▶ [Stored data entries]
━━━━━━━━━━

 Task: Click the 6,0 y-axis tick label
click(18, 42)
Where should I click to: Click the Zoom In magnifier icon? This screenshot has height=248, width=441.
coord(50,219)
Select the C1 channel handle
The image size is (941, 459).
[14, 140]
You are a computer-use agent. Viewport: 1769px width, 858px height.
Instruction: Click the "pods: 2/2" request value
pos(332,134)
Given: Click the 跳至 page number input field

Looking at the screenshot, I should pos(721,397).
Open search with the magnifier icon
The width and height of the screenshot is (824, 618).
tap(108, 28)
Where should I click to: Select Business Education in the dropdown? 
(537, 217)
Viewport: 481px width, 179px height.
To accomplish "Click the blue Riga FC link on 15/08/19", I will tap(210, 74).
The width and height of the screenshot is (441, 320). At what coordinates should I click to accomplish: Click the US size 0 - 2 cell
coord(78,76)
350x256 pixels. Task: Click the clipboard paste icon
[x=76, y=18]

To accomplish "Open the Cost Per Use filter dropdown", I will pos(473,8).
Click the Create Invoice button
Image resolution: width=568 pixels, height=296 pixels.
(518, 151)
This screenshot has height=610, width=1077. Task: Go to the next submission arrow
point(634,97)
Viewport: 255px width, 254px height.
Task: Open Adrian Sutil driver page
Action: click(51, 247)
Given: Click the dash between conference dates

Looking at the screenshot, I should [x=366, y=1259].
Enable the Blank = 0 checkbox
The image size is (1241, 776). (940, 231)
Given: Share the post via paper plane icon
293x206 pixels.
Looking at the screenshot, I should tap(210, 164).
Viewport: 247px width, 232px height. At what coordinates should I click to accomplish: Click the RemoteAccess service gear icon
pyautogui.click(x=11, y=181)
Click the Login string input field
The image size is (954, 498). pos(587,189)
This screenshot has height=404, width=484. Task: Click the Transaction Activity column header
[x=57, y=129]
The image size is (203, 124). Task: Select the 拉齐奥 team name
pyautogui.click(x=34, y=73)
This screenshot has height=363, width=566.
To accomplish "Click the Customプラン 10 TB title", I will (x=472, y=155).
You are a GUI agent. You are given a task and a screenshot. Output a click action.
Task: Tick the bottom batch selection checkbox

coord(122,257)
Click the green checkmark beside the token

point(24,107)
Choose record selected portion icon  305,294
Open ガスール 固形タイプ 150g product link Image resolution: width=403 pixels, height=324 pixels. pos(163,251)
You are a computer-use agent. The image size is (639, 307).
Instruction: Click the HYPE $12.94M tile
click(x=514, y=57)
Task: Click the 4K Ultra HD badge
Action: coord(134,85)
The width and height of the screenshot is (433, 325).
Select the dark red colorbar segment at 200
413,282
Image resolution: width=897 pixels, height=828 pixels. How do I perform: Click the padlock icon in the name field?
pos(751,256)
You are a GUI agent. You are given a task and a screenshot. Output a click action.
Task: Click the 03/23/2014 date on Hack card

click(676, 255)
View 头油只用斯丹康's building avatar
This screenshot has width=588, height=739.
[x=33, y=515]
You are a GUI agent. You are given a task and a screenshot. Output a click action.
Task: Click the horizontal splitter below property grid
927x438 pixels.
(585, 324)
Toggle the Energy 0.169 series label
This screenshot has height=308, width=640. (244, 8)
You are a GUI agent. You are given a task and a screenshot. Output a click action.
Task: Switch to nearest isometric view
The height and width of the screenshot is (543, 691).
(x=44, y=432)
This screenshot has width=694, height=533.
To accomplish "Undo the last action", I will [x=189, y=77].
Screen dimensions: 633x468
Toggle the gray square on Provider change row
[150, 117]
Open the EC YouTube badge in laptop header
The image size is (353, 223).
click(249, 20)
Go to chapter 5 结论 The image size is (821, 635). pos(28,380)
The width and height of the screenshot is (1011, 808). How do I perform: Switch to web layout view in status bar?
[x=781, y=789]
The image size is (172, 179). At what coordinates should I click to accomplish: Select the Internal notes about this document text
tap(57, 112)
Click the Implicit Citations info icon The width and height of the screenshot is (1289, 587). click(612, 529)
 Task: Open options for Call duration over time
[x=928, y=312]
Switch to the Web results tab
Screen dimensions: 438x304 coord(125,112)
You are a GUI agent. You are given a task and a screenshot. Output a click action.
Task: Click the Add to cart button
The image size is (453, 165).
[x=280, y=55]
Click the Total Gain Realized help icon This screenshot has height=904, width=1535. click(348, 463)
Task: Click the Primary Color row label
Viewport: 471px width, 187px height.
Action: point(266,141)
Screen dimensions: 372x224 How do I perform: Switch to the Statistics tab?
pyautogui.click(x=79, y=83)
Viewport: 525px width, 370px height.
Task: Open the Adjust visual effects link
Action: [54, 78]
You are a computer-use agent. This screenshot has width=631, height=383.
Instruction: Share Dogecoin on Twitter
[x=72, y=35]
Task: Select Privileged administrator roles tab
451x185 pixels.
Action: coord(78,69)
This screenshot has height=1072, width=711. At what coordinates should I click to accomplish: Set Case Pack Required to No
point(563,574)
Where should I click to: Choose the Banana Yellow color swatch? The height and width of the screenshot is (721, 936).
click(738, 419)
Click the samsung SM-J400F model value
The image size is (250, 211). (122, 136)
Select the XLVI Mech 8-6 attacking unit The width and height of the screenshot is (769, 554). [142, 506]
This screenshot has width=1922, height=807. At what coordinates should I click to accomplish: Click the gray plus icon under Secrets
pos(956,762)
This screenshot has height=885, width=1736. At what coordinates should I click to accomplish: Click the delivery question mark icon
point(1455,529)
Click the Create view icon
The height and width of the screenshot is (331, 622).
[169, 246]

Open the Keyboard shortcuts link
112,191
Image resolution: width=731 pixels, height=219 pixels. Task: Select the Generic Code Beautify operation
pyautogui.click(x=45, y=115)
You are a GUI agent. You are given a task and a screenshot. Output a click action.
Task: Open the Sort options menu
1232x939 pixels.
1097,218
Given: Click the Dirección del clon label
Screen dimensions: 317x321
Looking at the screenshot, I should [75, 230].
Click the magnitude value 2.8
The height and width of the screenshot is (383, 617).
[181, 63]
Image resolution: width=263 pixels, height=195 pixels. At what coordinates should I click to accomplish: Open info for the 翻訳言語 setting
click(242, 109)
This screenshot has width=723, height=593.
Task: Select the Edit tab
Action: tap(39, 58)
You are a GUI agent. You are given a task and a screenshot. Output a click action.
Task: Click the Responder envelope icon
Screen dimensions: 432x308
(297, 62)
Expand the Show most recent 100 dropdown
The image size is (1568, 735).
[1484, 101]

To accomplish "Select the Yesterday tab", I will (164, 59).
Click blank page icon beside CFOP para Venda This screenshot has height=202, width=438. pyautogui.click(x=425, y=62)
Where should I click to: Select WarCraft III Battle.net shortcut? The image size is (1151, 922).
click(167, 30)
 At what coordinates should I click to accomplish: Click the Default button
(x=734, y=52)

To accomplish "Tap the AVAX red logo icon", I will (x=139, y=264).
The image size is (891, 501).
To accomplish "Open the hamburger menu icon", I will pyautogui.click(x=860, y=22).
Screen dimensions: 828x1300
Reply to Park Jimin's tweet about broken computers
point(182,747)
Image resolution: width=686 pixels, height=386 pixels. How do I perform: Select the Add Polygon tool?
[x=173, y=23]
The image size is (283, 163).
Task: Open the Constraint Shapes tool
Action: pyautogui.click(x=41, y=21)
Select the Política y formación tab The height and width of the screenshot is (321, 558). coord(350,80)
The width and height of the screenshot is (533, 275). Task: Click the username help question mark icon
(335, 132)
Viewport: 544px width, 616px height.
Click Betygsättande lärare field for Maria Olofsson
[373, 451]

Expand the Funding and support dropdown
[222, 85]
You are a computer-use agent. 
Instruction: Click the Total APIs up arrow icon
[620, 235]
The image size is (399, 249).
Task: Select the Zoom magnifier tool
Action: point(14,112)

━━━━━━━━━━

▶ [Task to complete]
Repeat the data word for word. Leave nothing out.

▶ [Result of this exercise]
 Task: Click the 6,0 y-axis tick label
click(18, 42)
Where should I click to: Click the Zoom In magnifier icon? This screenshot has height=248, width=441.
coord(50,219)
Select the C1 channel handle
The image size is (941, 459).
[14, 140]
You are a computer-use agent. Viewport: 1769px width, 858px height.
Instruction: Click the "pods: 2/2" request value
pos(332,134)
Given: Click the 跳至 page number input field

Looking at the screenshot, I should pos(721,397).
Open search with the magnifier icon
The width and height of the screenshot is (824, 618).
tap(108, 28)
Where should I click to: Select Business Education in the dropdown? 
(537, 217)
Viewport: 481px width, 179px height.
To accomplish "Click the blue Riga FC link on 15/08/19", I will tap(210, 74).
The width and height of the screenshot is (441, 320). At what coordinates should I click to accomplish: Click the US size 0 - 2 cell
coord(78,76)
350x256 pixels. Task: Click the clipboard paste icon
[x=76, y=18]

To accomplish "Open the Cost Per Use filter dropdown", I will pos(473,8).
Click the Create Invoice button
Image resolution: width=568 pixels, height=296 pixels.
(518, 151)
This screenshot has height=610, width=1077. Task: Go to the next submission arrow
point(634,97)
Viewport: 255px width, 254px height.
Task: Open Adrian Sutil driver page
Action: click(51, 247)
Given: Click the dash between conference dates

Looking at the screenshot, I should [x=366, y=1259].
Enable the Blank = 0 checkbox
The image size is (1241, 776). (940, 231)
Given: Share the post via paper plane icon
293x206 pixels.
Looking at the screenshot, I should tap(210, 164).
Viewport: 247px width, 232px height. At what coordinates should I click to accomplish: Click the RemoteAccess service gear icon
pyautogui.click(x=11, y=181)
Click the Login string input field
The image size is (954, 498). pos(587,189)
This screenshot has height=404, width=484. Task: Click the Transaction Activity column header
[x=57, y=129]
The image size is (203, 124). Task: Select the 拉齐奥 team name
pyautogui.click(x=34, y=73)
This screenshot has height=363, width=566.
To accomplish "Click the Customプラン 10 TB title", I will (x=472, y=155).
You are a GUI agent. You are given a task and a screenshot. Output a click action.
Task: Tick the bottom batch selection checkbox

coord(122,257)
Click the green checkmark beside the token

point(24,107)
Choose record selected portion icon  305,294
Open ガスール 固形タイプ 150g product link Image resolution: width=403 pixels, height=324 pixels. pos(163,251)
You are a computer-use agent. The image size is (639, 307).
Instruction: Click the HYPE $12.94M tile
click(x=514, y=57)
Task: Click the 4K Ultra HD badge
Action: coord(134,85)
The width and height of the screenshot is (433, 325).
Select the dark red colorbar segment at 200
413,282
Image resolution: width=897 pixels, height=828 pixels. How do I perform: Click the padlock icon in the name field?
pos(751,256)
You are a GUI agent. You are given a task and a screenshot. Output a click action.
Task: Click the 03/23/2014 date on Hack card

click(676, 255)
View 头油只用斯丹康's building avatar
This screenshot has width=588, height=739.
[x=33, y=515]
You are a GUI agent. You are given a task and a screenshot. Output a click action.
Task: Click the horizontal splitter below property grid
927x438 pixels.
(585, 324)
Toggle the Energy 0.169 series label
This screenshot has height=308, width=640. (244, 8)
You are a GUI agent. You are given a task and a screenshot. Output a click action.
Task: Switch to nearest isometric view
The height and width of the screenshot is (543, 691).
(x=44, y=432)
This screenshot has width=694, height=533.
To accomplish "Undo the last action", I will [x=189, y=77].
Screen dimensions: 633x468
Toggle the gray square on Provider change row
[150, 117]
Open the EC YouTube badge in laptop header
The image size is (353, 223).
click(249, 20)
Go to chapter 5 结论 The image size is (821, 635). pos(28,380)
The width and height of the screenshot is (1011, 808). How do I perform: Switch to web layout view in status bar?
[x=781, y=789]
The image size is (172, 179). At what coordinates should I click to accomplish: Select the Internal notes about this document text
tap(57, 112)
Click the Implicit Citations info icon The width and height of the screenshot is (1289, 587). click(612, 529)
 Task: Open options for Call duration over time
[x=928, y=312]
Switch to the Web results tab
Screen dimensions: 438x304 coord(125,112)
You are a GUI agent. You are given a task and a screenshot. Output a click action.
Task: Click the Add to cart button
The image size is (453, 165).
[x=280, y=55]
Click the Total Gain Realized help icon This screenshot has height=904, width=1535. click(348, 463)
Task: Click the Primary Color row label
Viewport: 471px width, 187px height.
Action: point(266,141)
Screen dimensions: 372x224 How do I perform: Switch to the Statistics tab?
pyautogui.click(x=79, y=83)
Viewport: 525px width, 370px height.
Task: Open the Adjust visual effects link
Action: [54, 78]
You are a computer-use agent. This screenshot has width=631, height=383.
Instruction: Share Dogecoin on Twitter
[x=72, y=35]
Task: Select Privileged administrator roles tab
451x185 pixels.
Action: coord(78,69)
This screenshot has height=1072, width=711. At what coordinates should I click to accomplish: Set Case Pack Required to No
point(563,574)
Where should I click to: Choose the Banana Yellow color swatch? The height and width of the screenshot is (721, 936).
click(738, 419)
Click the samsung SM-J400F model value
The image size is (250, 211). (122, 136)
Select the XLVI Mech 8-6 attacking unit The width and height of the screenshot is (769, 554). [142, 506]
This screenshot has width=1922, height=807. At what coordinates should I click to accomplish: Click the gray plus icon under Secrets
pos(956,762)
This screenshot has height=885, width=1736. At what coordinates should I click to accomplish: Click the delivery question mark icon
point(1455,529)
Click the Create view icon
The height and width of the screenshot is (331, 622).
[169, 246]

Open the Keyboard shortcuts link
112,191
Image resolution: width=731 pixels, height=219 pixels. Task: Select the Generic Code Beautify operation
pyautogui.click(x=45, y=115)
You are a GUI agent. You are given a task and a screenshot. Output a click action.
Task: Open the Sort options menu
1232x939 pixels.
1097,218
Given: Click the Dirección del clon label
Screen dimensions: 317x321
Looking at the screenshot, I should [75, 230].
Click the magnitude value 2.8
The height and width of the screenshot is (383, 617).
[181, 63]
Image resolution: width=263 pixels, height=195 pixels. At what coordinates should I click to accomplish: Open info for the 翻訳言語 setting
click(242, 109)
This screenshot has width=723, height=593.
Task: Select the Edit tab
Action: tap(39, 58)
You are a GUI agent. You are given a task and a screenshot. Output a click action.
Task: Click the Responder envelope icon
Screen dimensions: 432x308
(297, 62)
Expand the Show most recent 100 dropdown
The image size is (1568, 735).
[1484, 101]

To accomplish "Select the Yesterday tab", I will (164, 59).
Click blank page icon beside CFOP para Venda This screenshot has height=202, width=438. pyautogui.click(x=425, y=62)
Where should I click to: Select WarCraft III Battle.net shortcut? The image size is (1151, 922).
click(167, 30)
 At what coordinates should I click to accomplish: Click the Default button
(x=734, y=52)

To accomplish "Tap the AVAX red logo icon", I will (x=139, y=264).
The image size is (891, 501).
To accomplish "Open the hamburger menu icon", I will pyautogui.click(x=860, y=22).
Screen dimensions: 828x1300
Reply to Park Jimin's tweet about broken computers
point(182,747)
Image resolution: width=686 pixels, height=386 pixels. How do I perform: Select the Add Polygon tool?
[x=173, y=23]
The image size is (283, 163).
Task: Open the Constraint Shapes tool
Action: pyautogui.click(x=41, y=21)
Select the Política y formación tab The height and width of the screenshot is (321, 558). coord(350,80)
The width and height of the screenshot is (533, 275). Task: Click the username help question mark icon
(335, 132)
Viewport: 544px width, 616px height.
Click Betygsättande lärare field for Maria Olofsson
[373, 451]

Expand the Funding and support dropdown
[222, 85]
You are a computer-use agent. 
Instruction: Click the Total APIs up arrow icon
[620, 235]
The image size is (399, 249).
Task: Select the Zoom magnifier tool
Action: point(14,112)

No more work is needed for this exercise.